The picture doesn't really tell the story, but you get the idea |
It was by now half past midnight and the rain had stopped
completely so Pete went on a bit of a prowl to see if we could move the tent
somewhere with less chance of turning into a branch of the Danube. He came back very pleased with himself and
said he’d moved all the picnic benches which were undercover up by the
reception office. If it rained again and
we stayed where we were, we were going to get very wet and muddy without a
doubt, so we moved everything very quietly up onto the concrete and pitched the
tent inner on the concrete and lay the flysheet over another picnic table to
dry.
Finally settled down to sleep about 1.30am but poor old Pete
lay awake worrying most of the night about how we can stop the tent
leaking. I’m just hoping the
thunderstorms will ease off as we head into summer.

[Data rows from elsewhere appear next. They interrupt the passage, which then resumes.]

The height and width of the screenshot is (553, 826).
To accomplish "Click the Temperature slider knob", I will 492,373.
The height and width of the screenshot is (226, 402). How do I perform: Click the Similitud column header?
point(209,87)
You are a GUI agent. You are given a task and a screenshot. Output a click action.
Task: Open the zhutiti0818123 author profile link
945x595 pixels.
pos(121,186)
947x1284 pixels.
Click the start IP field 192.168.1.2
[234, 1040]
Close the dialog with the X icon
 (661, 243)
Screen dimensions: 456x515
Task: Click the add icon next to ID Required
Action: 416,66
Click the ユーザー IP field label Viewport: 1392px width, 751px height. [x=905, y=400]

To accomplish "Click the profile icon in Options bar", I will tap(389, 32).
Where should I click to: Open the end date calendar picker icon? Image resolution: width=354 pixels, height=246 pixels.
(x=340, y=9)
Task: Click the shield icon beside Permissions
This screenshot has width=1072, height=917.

We woke early at about 5am so we could get packed up and put
the picnic tables back before people started getting up. Needn’t have bothered – it’s now 7am and not
a single person has been round this way – although other people have been up
and inspecting the damage and attempting to dry off tents. I suspect Pete only got me up early because
he was hungry and wanted breakfast number one.
Today, being Sunday (and also because we have five eggs to use up), we
will have two breakfasts. Food has
definitely become a bit of an obsession with Pete. The other day he idly asked me what time we
were flying out of Heathrow. I said it’s
either 8.15 or 10.15, can’t remember which.
He asked “a.m.?” with a panicked note to his voice.
“No, no,” I assured him, “It’s p.m. Why’s that?”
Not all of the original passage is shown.